(Entries for locating text and elements)
━━━━

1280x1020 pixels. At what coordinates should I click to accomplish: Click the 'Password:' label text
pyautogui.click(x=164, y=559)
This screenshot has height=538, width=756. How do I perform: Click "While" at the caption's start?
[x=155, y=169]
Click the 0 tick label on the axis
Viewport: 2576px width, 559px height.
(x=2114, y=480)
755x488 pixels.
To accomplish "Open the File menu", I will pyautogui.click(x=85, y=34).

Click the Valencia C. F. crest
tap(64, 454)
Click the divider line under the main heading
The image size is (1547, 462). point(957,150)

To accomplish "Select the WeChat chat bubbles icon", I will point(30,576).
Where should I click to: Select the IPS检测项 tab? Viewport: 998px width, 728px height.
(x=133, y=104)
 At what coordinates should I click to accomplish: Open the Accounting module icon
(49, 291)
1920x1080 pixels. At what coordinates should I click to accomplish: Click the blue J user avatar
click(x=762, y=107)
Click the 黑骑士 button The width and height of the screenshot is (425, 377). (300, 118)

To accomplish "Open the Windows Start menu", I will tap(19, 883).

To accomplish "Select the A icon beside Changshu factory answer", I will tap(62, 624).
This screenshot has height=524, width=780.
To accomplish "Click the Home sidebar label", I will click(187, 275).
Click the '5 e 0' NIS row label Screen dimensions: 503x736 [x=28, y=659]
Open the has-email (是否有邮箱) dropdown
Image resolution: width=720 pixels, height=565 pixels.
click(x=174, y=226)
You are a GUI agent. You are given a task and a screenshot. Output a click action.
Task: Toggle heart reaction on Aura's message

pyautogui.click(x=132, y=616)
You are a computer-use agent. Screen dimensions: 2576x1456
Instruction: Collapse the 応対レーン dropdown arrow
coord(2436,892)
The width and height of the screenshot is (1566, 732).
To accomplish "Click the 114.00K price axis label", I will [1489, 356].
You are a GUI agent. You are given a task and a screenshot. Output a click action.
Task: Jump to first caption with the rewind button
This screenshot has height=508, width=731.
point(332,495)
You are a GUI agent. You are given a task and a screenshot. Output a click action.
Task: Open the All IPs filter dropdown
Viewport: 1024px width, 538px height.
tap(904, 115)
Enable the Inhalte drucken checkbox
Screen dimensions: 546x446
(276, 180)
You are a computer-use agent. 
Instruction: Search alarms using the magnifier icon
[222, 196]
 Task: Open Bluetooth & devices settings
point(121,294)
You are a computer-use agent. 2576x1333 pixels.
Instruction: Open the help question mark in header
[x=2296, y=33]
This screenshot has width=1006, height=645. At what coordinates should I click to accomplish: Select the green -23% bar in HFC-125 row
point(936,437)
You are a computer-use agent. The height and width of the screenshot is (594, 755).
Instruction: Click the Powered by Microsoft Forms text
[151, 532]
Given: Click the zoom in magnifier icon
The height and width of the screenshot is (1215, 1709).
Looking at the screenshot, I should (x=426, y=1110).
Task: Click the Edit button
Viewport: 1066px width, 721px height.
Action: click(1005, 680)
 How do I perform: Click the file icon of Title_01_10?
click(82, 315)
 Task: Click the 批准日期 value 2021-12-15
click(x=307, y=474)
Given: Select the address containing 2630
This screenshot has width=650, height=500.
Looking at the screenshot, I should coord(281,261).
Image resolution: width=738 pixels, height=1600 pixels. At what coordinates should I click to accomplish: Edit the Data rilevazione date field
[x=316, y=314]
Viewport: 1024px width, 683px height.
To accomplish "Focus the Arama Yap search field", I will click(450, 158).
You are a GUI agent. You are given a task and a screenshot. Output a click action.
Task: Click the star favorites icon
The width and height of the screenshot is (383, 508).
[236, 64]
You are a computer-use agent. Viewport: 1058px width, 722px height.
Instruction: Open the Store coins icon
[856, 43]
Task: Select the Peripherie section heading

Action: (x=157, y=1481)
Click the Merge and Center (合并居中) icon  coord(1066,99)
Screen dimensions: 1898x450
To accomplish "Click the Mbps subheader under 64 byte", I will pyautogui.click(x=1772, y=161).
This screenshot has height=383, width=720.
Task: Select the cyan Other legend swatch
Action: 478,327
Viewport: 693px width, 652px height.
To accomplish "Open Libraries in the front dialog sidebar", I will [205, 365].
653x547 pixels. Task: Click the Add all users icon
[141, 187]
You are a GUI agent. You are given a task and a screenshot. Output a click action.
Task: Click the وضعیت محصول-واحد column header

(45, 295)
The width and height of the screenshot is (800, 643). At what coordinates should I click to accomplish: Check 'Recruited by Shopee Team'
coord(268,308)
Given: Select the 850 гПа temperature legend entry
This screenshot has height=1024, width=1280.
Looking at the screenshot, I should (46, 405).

━━━━

- _GOAL_
Please list each line of the rows above that contains the word "Edit".

- _THE SOLUTION_
Task: Click the Edit button
Image resolution: width=738 pixels, height=1600 pixels. At what coordinates should I click to accomplish: Edit the Data rilevazione date field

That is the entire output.